Ricordiamo peraltro che la materia della valorizzazione delle eccellenze è stata introdotta dalla legge 1 dell’11 gennaio 2007 e, dopo una prima fase sperimentale, è ora disciplinata dal decreto legislativo 262 del 29 dicembre 2007, spiega lo stesso Ministero dell’Istruzione, che, attraverso l’albo d’onore, istituito a livello nazionale, raccoglie i nominativi degli studenti meritevoli per dare loro visibilità e premi economici.

Perché valorizzare le eccellenze con una foto sui social?

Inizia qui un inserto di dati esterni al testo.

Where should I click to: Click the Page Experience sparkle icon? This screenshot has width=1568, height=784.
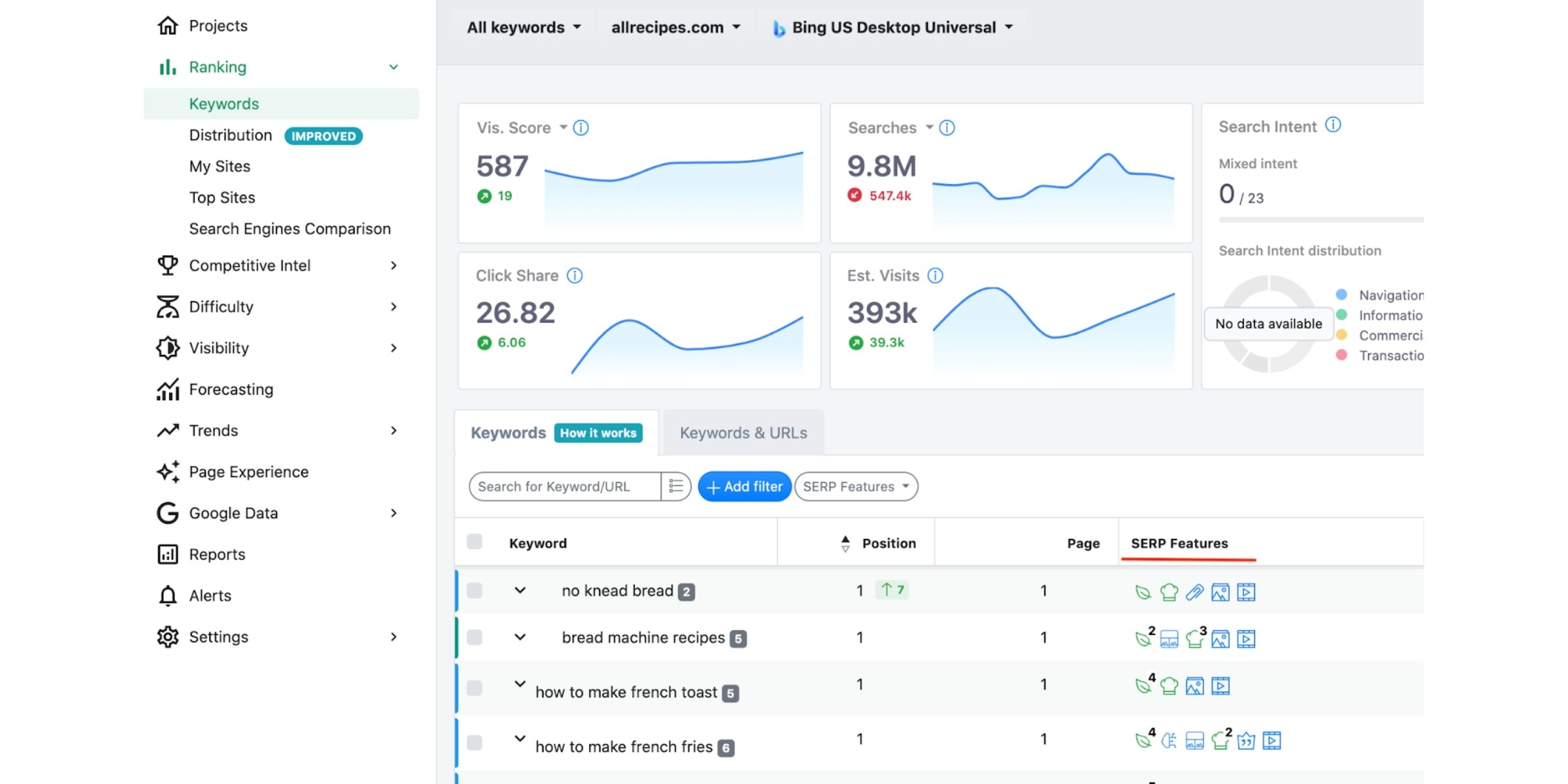point(168,472)

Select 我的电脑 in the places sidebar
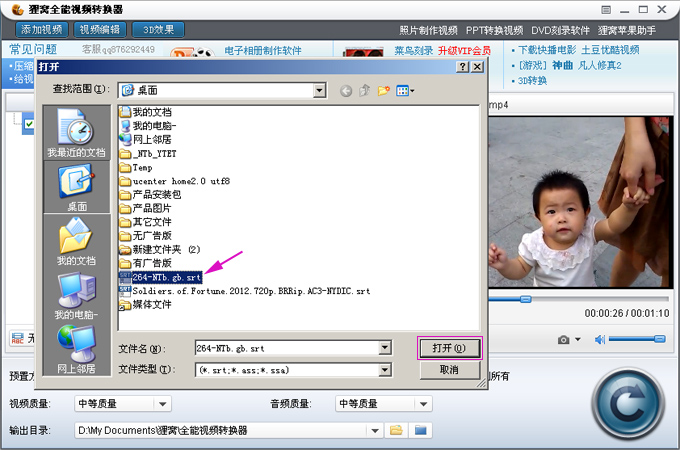76,296
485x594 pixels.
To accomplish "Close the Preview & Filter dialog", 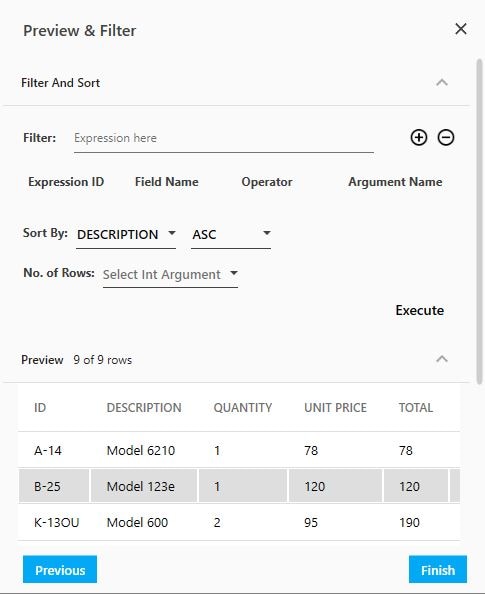I will 461,29.
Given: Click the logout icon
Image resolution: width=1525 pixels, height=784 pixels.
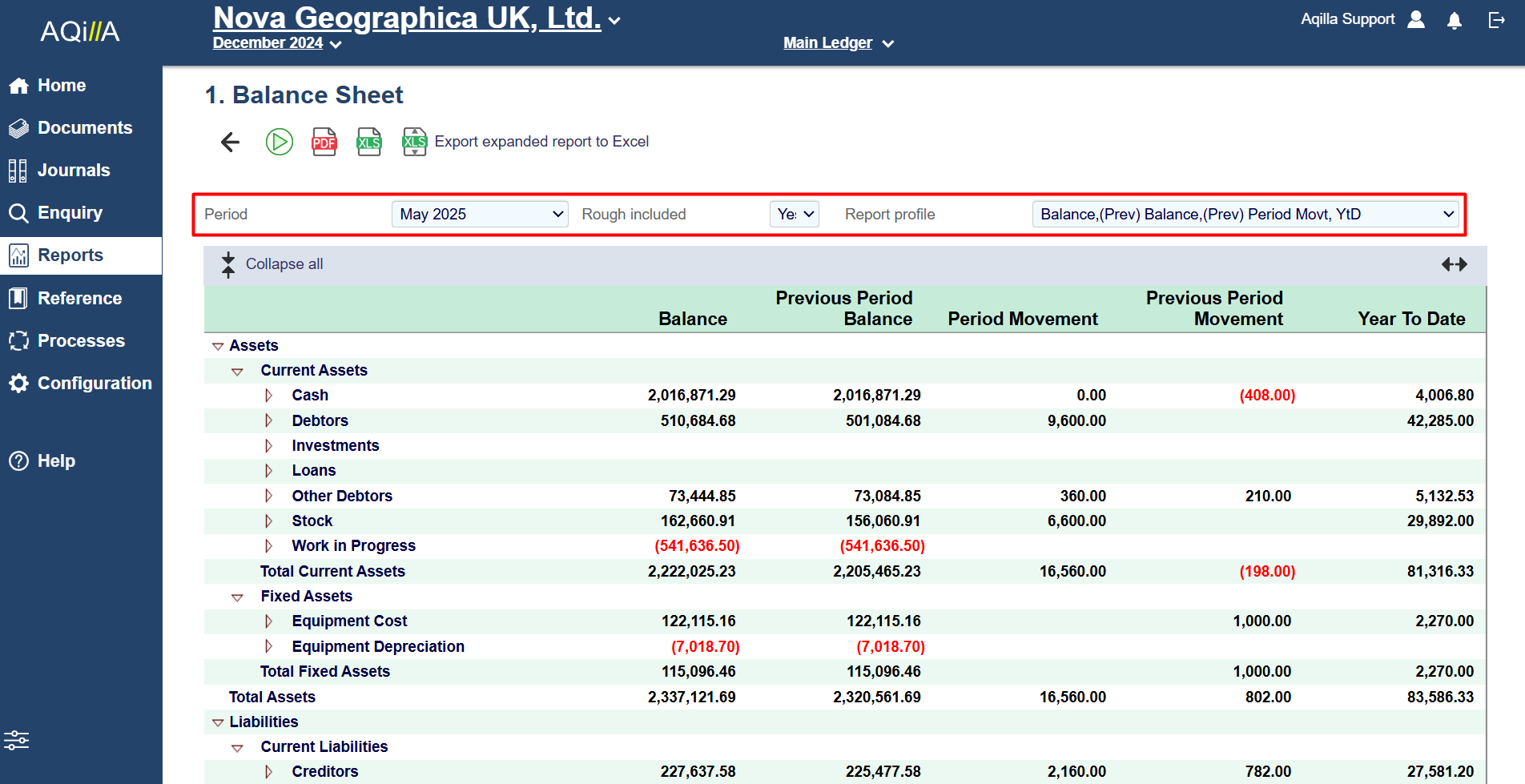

Perché abbiamo scelto un canale che parli la lingua dei ragazzi e che, parlando la lingua dei ragazzi, possa comunicare loro il messaggio: studiare è cool!

La social identity

Educare al corretto uso degli strumenti digitali e dei social, infatti, significa anche insegnare a scegliere che immagine costruire di se stessi. Qualsiasi cosa postiamo contribuisce a costruire la nostra social identity – ormai è piuttosto chiaro – dunque perché non invitare i ragazzi a promuovere i risultati del proprio impegno scolastico?

L’eguaglianza di genere (gender equality)

E c’è di più, perché ci piace porre l’accento anche sulla questione di genere. Nell’educazione all’eguaglianza di genere, dare spazio agli innumerevoli successi scolastici delle ragazze (spesso superiori, numericamente, a quelli dei ragazzi), ci sembra un modo plastico per ricordare che a fronte di carriere scolastiche di successo, le donne ancora oggi occupano ruoli subalterni nelle aziende e ricevono salari non adeguati, segno che i loro meriti vengono sottostimati rispetto a quelli dei colleghi uomini.

Ricordiamo in cosa consiste l’iniziativa

Tutti gli studenti che hanno concluso il secondo ciclo scolastico riportando la votazione di 100 o 100 e lode e che avessero voglia di dare visibilità ad un risultato eccellente, potranno dunque inviare alla casa editrice una propria foto (in formato digitale), che entrerà a pieno titolo nella galleria fotografica dei centisti della Tecnica della Scuola, sia sul portale tecnicadellascuola.it sia sui profili social, Facebook, Instagram e Twitter.

Segnaliamo anche che la redazione del quotidiano scolastico si riserva di contattare e intervistare gli studenti che dovessero emergere per avere conquistato il massimo dei voti in circostanze o in contesti difficili oppure che abbiano centrato l’obiettivo attraverso vicende o percorsi particolari. A questo proposito invitiamo i diretti interessati a segnalare alla stessa redazione giornalistica tali eventuali situazioni venutesi a determinare per meritare 100 su 100.